** Exercise task **
Reproduce the items below word for word, from the very first line down through the line containing "Action: click(85, 388)".
═════ Data for the task
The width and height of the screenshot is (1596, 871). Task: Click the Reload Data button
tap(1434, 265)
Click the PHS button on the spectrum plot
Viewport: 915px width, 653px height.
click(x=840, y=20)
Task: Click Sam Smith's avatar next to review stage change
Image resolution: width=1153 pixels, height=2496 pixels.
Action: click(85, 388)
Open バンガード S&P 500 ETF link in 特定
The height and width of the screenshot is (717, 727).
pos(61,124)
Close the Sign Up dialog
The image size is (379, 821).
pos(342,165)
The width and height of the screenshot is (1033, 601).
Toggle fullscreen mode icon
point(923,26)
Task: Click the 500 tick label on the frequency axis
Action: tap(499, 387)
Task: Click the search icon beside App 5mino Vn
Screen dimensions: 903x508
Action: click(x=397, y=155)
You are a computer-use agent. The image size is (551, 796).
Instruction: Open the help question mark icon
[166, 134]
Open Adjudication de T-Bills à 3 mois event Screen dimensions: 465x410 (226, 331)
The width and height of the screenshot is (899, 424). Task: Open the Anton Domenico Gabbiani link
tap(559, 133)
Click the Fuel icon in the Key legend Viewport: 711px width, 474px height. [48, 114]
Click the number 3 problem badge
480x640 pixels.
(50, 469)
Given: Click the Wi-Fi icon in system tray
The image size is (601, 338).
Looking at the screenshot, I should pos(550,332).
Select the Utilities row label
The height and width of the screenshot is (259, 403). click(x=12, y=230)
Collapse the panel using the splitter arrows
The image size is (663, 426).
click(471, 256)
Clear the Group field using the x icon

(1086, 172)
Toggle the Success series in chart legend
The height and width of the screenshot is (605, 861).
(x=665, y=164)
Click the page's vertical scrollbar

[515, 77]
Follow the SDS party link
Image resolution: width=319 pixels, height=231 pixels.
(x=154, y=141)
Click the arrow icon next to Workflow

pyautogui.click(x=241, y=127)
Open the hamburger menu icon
══════════
** Output for this task **
The width and height of the screenshot is (1596, 871). Task: Click the Reload Data button
tap(1434, 265)
Click the PHS button on the spectrum plot
Viewport: 915px width, 653px height.
click(x=840, y=20)
Task: Click Sam Smith's avatar next to review stage change
Image resolution: width=1153 pixels, height=2496 pixels.
Action: click(85, 388)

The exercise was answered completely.